Text section
Ground floor bedroom where Churchill was born 

Only the ground floor state rooms are open to the public, they are ridiculously grand and stuffed with antiques and fine art.  I was rather taken with the other hallway on the opposite side of the house to where we entered.



Hall ceiling


Why have just one grand marble fireplace? Note the height of the internal doors, which look to be about 12 feet high

Thought I would wear my new to me Betty Barclay wool skirt £2.49, and my charity shopped leather jacket too, £15



Acres of marble

Shhh, don't tell anyone but OH is wearing second hand from head to foot too, his jacket was £7 and retails at £189, charity shopped Levi's and Ebay leather trainers


Looking back through the door you get the sense of height

Other state rooms were of a similar ilk. As we walked through them the story of the house and family unfolded, and what we see today is mainly due to a good marriage between a titled heir and an American railroad heiress by the name of Consuelo Vanderbilt.


   
Consuelo Vanderbilt brought money and height to the Spencer-Churchill family



Fine art

Massive tapestries

 Antique writing paraphernalia and personal items


Huge library







Stunning library ceiling, everything at Blenheim is supersized!

 Blenheim was built in the early 1700's, after the 1st Duke of Marlborough was given land and £240,000 by a grateful Queen Anne for his successful leadership at the battle of Blenheim in Germany.

Favourite of many aristocratic families, Lancelot Capability Brown was commissioned to landscape the gardens in 1764, it took 10 years






 I absolutely loved the gardens, nearer the house were water gardens and terraces, all frozen and enveloped in the thinning fog





 As much of the house as I could get in without walking a long way!

Records
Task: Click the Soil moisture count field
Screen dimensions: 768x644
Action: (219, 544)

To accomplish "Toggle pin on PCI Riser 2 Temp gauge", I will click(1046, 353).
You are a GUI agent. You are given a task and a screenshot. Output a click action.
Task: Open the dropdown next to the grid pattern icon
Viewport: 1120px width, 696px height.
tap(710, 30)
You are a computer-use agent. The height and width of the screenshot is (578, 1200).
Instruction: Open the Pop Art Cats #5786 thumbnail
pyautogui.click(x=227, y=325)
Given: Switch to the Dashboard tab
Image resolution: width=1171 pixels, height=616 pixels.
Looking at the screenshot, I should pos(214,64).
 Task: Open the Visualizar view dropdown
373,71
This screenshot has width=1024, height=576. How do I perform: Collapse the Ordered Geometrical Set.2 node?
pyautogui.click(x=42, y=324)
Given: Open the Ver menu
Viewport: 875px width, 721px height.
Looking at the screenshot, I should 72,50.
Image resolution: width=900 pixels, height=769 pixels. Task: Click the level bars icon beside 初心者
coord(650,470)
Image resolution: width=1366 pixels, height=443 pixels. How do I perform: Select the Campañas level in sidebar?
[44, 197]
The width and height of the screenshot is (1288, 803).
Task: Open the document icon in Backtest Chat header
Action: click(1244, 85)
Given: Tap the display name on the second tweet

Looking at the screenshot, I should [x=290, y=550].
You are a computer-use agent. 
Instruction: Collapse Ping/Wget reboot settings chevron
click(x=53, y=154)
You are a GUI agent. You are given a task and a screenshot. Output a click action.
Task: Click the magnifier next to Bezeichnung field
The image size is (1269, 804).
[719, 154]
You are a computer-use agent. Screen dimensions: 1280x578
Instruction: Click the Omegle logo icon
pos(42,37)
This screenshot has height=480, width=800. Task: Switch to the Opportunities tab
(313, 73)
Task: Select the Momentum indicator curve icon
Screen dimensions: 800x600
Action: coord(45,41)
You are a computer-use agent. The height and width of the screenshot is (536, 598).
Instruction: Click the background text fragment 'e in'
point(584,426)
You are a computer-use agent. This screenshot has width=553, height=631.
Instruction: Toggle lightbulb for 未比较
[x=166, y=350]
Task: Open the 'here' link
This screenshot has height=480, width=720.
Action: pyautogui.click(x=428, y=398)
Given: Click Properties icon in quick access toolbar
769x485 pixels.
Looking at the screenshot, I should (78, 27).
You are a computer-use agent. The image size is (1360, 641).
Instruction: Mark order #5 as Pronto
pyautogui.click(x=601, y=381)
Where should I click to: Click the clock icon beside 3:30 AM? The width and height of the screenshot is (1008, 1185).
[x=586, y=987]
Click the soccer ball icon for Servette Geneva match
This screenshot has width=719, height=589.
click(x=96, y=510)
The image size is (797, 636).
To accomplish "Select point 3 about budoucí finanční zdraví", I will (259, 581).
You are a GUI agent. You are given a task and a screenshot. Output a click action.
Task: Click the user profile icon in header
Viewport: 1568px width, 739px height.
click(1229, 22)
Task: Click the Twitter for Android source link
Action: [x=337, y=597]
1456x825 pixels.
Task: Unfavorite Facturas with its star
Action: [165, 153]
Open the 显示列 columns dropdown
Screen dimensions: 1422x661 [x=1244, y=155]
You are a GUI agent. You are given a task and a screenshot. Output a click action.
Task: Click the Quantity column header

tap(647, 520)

Work order 1
In the Blenheim text, copy the part that opens with the words containing "Looking back through" and closes with "of Consuelo Vanderbilt.", swapping "state rooms" for "reception rooms".
Work order 2
List every sum of money mentioned in the Blenheim text.

Response box 1
Looking back through the door you get the sense of height

Other reception rooms were of a similar ilk. As we walked through them the story of the house and family unfolded, and what we see today is mainly due to a good marriage between a titled heir and an American railroad heiress by the name of Consuelo Vanderbilt.

Response box 2
£2.49, £15, £7, £189, £240,000